FDCPA Class Action Defense Cases–Gaisser v. Portfolio Recovery Associates: Florida Federal Court Grants Motion To Dismiss Certain Class Action Claims But Denies Motion To Dismiss FDCPA Class Action

Dec 9, 2008 | By: Michael J. Hassen

Motion to Dismiss FDCPA Class Action Claim Premised on Filing Untimely Debt Collection Lawsuits Fails but Motion to Dismiss State Law Class Action Claims and to Dismiss FDCPA Class Action Claim based on Attorney Fees Sought in Debt Collection Lawsuits were Meritorious Florida Federal Court Holds

Plaintiff filed a class action against Portfolio Recovery Associates (PRA) and certain individuals (PRA’s lawyers) alleging violations of the federal Fair Debt Collection Practices Act (FDCPA) and Florida’s Consumer Collections Practices Act (FCCPA); the class action complaint asserted that in violation of state and federal law, defendants engaged in a pattern and practice of filing lawsuits to collect debts after the statute of limitations had expired for doing so, and that defendants sought a standard amount of attorney fees without supporting documentation and without actually having incurred the stated amount in attorney fees. Gaisser v. Portfolio Recovery Associates, LLC, 571 F.Supp.2d 1273, 1274-75 (S.D. Fla. 2008). According to the class action, “Defendants’ practice of attempting to collect on debts after expiration of the applicable statute of limitations and Defendants’ practice regarding attorney’s fees runs afoul of the FDCPA.” Id., at 1275. More specifically, the class action complaint alleged that “Defendants used false or misleading representations to collect or attempt to collect a debt in violation of 15 U.S.C. § 1692e,” and “used unfair or unconscionable means to collect or attempt to collect a debt in violation of 15 U.S.C. § 1692f.” Id. The class action further alleged that defendants’ conduct violated Florida state law. Id. Defense attorneys moved to dismiss the first amended class action complaint. Id., at 1274. The district court granted the motion in part and denied the motion in part.

Plaintiff incurred credit card debts but was unable to keep up with the required payments. Gaisser, at 1274. The debt was assigned to PRA, who retained counsel to file suit against plaintiff to collect on the debt. Id. The first issue the district court addressed was whether New Hampshire’s three-year statute of limitations applied or Florida’s five-year statute of limitations applied to the debt collection lawsuits filed by defendants. Id., at 1275-76. The Court concluded that New Hampshire law applied, id., at 1276-77, and that defense attorneys failed to establish that the lawsuit – filed against plaintiff four years after the commencement of the statute of limitations – was filed timely, id., at 1277-78. But the district court granted the defense motion to dismiss the class action claims premised on the lawyer’s attorney fees, concluding that the lawyer verified only what a “reasonable fee” would be for the services rendered, not that the amount sought represented his “actual fee.” Id., at 1278. Because defendants did not represent the amount of attorney fees requested was a “sum certain,” and because defendants invited the court to determine the “reasonable fee” to be awarded, the class action claims based on the attorney fee requests failed. Id., at 1277-78.

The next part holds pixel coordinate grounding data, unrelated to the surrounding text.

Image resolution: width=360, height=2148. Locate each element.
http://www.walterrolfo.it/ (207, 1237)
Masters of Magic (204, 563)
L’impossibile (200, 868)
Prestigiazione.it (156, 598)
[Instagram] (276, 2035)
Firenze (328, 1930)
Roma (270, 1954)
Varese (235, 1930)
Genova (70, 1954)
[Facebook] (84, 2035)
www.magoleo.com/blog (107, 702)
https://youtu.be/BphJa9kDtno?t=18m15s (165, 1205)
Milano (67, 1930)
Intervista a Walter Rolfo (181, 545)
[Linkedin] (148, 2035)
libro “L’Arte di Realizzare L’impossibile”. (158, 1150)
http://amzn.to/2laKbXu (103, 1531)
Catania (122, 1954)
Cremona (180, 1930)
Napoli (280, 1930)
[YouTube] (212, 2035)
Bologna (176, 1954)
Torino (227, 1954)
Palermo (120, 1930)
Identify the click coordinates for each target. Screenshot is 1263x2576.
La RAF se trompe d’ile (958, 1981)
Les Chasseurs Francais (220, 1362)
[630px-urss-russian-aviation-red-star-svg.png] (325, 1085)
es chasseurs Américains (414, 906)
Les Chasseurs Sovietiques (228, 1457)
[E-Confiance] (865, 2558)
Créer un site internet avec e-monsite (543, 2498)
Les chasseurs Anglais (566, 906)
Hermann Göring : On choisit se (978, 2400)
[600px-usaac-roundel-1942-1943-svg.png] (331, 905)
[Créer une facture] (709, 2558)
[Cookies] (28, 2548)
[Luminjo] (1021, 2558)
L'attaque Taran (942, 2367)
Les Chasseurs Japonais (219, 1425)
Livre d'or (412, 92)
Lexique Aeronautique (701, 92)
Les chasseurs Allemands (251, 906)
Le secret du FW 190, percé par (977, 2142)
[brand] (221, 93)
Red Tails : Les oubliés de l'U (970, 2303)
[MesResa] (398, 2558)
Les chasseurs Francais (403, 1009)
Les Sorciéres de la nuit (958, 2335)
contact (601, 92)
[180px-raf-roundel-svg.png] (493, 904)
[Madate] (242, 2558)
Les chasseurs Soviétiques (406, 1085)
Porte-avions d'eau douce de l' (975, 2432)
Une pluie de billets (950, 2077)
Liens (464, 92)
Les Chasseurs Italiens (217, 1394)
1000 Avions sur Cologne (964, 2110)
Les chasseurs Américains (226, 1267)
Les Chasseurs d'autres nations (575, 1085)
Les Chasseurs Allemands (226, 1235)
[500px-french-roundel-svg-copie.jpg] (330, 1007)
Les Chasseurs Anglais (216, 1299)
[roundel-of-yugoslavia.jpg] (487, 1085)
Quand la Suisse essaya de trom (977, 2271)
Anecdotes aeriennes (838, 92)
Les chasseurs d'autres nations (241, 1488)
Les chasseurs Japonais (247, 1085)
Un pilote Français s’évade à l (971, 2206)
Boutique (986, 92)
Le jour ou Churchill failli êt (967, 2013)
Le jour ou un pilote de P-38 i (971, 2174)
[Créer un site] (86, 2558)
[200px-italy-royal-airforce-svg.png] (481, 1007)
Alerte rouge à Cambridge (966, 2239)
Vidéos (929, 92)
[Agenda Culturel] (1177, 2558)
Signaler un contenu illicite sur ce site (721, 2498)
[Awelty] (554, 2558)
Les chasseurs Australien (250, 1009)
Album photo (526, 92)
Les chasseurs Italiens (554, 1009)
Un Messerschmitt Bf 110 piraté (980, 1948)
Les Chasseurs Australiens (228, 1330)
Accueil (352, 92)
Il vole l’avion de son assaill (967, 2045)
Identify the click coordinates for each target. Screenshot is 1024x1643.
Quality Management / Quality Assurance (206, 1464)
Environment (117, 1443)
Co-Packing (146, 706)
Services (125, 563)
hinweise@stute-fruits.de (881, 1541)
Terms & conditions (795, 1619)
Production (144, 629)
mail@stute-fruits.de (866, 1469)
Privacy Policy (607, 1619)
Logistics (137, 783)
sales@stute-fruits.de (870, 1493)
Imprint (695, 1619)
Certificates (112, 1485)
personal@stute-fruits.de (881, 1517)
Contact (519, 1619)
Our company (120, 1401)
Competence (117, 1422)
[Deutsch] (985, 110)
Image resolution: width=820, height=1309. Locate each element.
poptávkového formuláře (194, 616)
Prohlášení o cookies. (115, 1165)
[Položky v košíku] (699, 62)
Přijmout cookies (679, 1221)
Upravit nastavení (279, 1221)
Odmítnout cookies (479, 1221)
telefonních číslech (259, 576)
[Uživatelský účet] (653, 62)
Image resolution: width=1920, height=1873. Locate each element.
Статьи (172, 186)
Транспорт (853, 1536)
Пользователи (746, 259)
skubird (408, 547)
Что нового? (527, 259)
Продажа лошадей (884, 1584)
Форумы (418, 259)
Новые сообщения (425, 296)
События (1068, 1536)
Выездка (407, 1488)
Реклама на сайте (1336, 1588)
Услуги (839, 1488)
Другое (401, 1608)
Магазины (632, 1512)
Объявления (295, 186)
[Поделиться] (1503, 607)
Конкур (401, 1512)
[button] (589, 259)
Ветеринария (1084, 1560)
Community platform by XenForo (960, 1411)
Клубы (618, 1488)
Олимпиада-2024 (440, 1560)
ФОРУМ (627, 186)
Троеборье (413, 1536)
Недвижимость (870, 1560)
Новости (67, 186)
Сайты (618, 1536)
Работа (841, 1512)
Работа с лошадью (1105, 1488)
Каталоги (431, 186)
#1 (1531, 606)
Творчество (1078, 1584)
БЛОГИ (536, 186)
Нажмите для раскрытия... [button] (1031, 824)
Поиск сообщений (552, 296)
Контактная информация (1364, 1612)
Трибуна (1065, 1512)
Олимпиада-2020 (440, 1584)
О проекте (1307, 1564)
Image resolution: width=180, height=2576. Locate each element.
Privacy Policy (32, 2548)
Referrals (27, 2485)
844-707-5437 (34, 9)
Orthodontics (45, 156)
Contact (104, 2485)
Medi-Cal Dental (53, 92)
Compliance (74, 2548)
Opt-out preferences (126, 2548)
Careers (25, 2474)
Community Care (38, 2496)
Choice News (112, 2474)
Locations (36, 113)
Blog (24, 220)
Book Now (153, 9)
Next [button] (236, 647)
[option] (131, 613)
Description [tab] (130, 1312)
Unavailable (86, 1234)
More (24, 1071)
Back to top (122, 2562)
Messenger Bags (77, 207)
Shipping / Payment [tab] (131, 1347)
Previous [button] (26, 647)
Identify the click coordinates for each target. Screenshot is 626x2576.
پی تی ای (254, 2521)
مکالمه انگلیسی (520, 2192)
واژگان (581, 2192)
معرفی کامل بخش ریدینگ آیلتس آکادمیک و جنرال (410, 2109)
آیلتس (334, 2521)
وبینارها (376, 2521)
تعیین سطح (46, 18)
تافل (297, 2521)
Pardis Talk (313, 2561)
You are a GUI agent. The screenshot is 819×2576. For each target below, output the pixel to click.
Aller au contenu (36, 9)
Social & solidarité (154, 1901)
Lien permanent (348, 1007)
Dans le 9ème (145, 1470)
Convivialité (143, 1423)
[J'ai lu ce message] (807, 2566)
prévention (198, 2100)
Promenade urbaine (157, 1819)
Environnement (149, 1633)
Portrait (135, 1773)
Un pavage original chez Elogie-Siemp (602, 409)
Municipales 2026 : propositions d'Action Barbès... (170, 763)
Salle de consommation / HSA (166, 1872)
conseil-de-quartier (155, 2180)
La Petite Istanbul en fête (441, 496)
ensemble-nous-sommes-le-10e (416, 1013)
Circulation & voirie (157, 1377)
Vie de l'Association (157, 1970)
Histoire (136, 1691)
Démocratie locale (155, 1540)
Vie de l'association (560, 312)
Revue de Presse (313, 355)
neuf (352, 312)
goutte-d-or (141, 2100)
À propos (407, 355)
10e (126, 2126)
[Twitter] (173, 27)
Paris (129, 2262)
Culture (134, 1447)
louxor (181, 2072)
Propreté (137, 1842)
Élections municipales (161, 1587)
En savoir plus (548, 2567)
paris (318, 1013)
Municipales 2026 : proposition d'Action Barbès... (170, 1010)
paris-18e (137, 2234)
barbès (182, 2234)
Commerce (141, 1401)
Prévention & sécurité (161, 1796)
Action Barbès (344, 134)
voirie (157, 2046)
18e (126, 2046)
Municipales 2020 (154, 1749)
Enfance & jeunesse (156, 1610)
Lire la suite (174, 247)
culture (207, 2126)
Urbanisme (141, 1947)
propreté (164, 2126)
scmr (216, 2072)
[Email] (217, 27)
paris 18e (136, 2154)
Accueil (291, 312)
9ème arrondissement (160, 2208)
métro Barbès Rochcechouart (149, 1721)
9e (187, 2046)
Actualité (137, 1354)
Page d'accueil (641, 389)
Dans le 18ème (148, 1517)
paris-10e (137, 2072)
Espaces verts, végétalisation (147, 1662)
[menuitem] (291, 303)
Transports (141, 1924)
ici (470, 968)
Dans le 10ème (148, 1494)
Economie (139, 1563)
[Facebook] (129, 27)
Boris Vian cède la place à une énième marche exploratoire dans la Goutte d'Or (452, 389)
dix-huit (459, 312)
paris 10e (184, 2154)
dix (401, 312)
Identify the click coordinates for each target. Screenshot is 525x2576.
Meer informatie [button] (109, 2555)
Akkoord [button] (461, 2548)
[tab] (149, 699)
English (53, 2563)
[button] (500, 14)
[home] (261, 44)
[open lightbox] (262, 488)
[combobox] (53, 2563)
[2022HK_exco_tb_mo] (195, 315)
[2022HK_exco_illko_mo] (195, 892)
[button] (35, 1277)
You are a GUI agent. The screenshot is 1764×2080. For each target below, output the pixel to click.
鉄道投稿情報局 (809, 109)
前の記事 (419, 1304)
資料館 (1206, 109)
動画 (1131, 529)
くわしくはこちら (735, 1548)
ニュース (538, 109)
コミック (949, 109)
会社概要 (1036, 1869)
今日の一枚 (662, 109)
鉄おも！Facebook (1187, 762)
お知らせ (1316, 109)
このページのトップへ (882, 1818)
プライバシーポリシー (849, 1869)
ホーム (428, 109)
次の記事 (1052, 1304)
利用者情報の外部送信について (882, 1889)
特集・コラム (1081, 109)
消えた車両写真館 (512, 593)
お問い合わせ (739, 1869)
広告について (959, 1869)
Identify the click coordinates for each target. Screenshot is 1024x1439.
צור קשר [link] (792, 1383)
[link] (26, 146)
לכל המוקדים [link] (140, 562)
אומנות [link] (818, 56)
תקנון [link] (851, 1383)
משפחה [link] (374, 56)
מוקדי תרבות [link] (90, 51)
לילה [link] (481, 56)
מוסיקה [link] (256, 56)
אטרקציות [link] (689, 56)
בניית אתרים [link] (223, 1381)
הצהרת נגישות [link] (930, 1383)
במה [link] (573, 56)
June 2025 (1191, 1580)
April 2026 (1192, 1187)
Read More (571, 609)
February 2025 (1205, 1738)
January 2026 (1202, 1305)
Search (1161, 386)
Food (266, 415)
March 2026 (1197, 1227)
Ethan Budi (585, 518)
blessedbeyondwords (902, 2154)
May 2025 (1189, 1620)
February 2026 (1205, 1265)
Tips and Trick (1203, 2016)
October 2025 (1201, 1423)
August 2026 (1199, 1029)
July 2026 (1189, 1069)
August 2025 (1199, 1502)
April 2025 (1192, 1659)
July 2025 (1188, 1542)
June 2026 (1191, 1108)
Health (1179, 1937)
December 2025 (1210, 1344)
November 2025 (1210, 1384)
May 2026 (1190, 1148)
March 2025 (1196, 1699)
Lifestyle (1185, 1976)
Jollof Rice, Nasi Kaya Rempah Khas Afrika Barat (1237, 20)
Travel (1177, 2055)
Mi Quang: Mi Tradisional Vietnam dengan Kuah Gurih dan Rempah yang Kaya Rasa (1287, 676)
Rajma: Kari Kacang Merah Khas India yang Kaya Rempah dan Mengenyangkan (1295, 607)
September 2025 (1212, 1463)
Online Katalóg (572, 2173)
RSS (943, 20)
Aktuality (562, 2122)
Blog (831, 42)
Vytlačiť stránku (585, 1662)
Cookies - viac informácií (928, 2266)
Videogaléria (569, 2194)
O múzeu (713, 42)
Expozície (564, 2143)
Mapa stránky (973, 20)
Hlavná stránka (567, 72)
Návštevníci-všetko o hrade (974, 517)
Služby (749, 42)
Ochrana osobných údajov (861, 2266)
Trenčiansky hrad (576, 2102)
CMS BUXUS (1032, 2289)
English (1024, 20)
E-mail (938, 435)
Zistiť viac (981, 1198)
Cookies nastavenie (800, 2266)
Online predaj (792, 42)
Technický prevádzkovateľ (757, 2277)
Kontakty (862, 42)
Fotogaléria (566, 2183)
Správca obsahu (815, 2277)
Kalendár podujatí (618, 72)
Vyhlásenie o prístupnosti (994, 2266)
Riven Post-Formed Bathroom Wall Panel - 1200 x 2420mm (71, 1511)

Finally, with respect to the class action claims premised on Florida’s state law, defense attorneys argued that the litigation privilege barred the FCCPA claim. Gaisser, at 1279. The district court agreed that the litigation privilege applied and accordingly granted the motion to dismiss the FCCPA class action claims, id., at 1279-80. Accordingly, the federal court granted the defense motion to dismiss certain claims in the class action complaint, but denied the motion as to the FDCPA claim, id., at 1280.